YOU USE A QUOTE FROM HENRY DAVID THOREAU AT THE START OF YOUR BOOK. WAS IT, AS THOREAU WROTE, PLEASANT TO GO TO A PLACE THE WAY A RIVER WENT?
Amongst other things
Thoreau was a naturalist and a leading transcendentalist – believing in the
inherent goodness of both nature and people… I thought this was a pretty good
place to start from.
To follow the Volga
from its birth and to watch her story unravelling in front of my eyes was a
privilege. It was like passing through centuries of Russia’s gilded and varied
history – the river is in so many ways representative of the country through
which it travels. I passed through regions as rich in diverse cultures as they
are in arresting scenery – Orthodox churches and hilltop kremlins share a stage
with the concrete brutality of Stalin’s industrial vision – whilst all the time
meeting Russians who lived their lives a very long way from the skyscrapers of
Moscow.
The Russians speak of
the river with a god-like reverence, and spending a prolonged period in its
company I really got a sense of its place amongst the people; it truly is a
thing of spiritual wealth and of hope, not to mention employment and food. The
Volga River is the heart of the country at the heart of the country.
HOW DID YOU DO THIS JOURNEY, AND WHY?
Travelling the length
of the Volga in one trip had been something I’d harboured thoughts of doing for
a while. For anyone with more than just a passing interest in the country and
its history, it seemed so obvious – here was this great river that sliced through
the heartland of Russia, a river that wasn’t particularly long (relative to
other great rivers) and one that didn’t throw up too many physical challenges (again
, relative)… a river that many Russians would cite as relevant to them for so
many different reasons. Eventually the nudge – well, shove really – that I
needed to get on and do it came when a friend of mine chose to get married in
Astrakhan, a city located right at the end of the river. If that wasn’t a sign
for me to get on with the journey, I don’t know what would have been. I went
for it and will be forever grateful for being handed the excuse.
I made the journey by a
variety of means. Having originally planned in a moment of fancy to row down
the whole length, I eventually ditched the dinghy after about eighty
kilometres, after travelling the gentlest stretch from the source to the
provincial town of Tver. It was then local buses, train, passenger boat; I
hitched the stretch from Yaroslavl to Nizhni Novgorod, eventually getting a
lift from a trucker with a keen interest in thermodynamics, and I walked some
of the more picturesque stretches of the lower Volga. I joined a freight carrier
for the final leg from Volgograd down to Astrakhan as I thought it only
appropriate to complete the journey on the water.
WHAT WAS YOUR FAVOURITE EXPERIENCE, AND HOW WOULD YOU SUM UP YOUR JOURNEY FOR READERS IF YOU HAD TO?
+---+
*Request 1*. According to the Volga interview, in which city did the friend choose to get married?

*Provided data*.
+---+
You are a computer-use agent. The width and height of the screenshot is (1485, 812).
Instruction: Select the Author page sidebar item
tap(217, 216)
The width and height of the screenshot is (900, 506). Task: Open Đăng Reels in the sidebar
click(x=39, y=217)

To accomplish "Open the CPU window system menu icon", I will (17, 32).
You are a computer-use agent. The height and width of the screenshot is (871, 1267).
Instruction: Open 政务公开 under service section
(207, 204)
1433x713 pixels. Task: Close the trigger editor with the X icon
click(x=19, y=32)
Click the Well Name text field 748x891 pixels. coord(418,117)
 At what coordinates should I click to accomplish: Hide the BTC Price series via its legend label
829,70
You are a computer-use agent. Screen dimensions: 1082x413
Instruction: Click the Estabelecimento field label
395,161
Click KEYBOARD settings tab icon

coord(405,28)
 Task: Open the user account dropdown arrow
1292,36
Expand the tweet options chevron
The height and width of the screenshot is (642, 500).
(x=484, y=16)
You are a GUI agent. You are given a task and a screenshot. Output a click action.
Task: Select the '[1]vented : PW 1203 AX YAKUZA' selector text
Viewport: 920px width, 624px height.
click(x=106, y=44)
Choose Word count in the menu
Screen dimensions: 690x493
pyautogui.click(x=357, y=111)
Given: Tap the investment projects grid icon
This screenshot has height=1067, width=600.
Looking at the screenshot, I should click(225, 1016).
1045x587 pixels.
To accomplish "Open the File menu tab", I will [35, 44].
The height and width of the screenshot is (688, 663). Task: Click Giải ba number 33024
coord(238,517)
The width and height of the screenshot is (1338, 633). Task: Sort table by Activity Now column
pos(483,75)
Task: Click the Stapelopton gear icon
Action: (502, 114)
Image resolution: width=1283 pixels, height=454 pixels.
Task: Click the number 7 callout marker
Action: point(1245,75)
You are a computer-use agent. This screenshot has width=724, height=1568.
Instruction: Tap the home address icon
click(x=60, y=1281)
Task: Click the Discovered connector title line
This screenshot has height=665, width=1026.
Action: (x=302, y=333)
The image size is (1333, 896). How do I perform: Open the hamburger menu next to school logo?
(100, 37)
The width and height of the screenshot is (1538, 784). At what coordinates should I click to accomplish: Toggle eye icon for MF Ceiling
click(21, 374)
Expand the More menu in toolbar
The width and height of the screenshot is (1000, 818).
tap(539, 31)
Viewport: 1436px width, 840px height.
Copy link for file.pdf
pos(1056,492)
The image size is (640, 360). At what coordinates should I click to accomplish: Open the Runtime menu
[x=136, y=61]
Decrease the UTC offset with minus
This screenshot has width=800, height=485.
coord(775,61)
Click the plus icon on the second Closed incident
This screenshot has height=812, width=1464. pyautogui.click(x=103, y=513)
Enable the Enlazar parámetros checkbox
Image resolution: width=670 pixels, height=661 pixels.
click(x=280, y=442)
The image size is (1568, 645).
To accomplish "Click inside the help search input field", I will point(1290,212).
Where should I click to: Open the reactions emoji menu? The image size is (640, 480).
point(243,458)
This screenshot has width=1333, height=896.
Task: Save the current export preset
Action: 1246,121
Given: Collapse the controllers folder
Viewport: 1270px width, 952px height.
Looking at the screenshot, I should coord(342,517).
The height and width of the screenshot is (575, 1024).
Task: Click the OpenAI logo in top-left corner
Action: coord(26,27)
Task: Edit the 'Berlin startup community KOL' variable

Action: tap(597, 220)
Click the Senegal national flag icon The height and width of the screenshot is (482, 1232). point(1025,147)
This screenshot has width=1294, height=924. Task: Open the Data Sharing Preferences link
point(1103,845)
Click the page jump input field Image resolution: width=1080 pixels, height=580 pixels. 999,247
+---+
*Request 2*. Please rename "Viewport" to "Display" in the records from the line with "Where should I" through the end of the records, and give those lines back with nothing else changed.

*Task response 1*. Astrakhan, a city at the end of the river.

*Task response 2*.
Where should I click to: Open the reactions emoji menu? The image size is (640, 480).
point(243,458)
This screenshot has width=1333, height=896.
Task: Save the current export preset
Action: 1246,121
Given: Collapse the controllers folder
Display: 1270px width, 952px height.
Looking at the screenshot, I should coord(342,517).
The height and width of the screenshot is (575, 1024).
Task: Click the OpenAI logo in top-left corner
Action: coord(26,27)
Task: Edit the 'Berlin startup community KOL' variable

Action: tap(597, 220)
Click the Senegal national flag icon The height and width of the screenshot is (482, 1232). point(1025,147)
This screenshot has width=1294, height=924. Task: Open the Data Sharing Preferences link
point(1103,845)
Click the page jump input field Image resolution: width=1080 pixels, height=580 pixels. 999,247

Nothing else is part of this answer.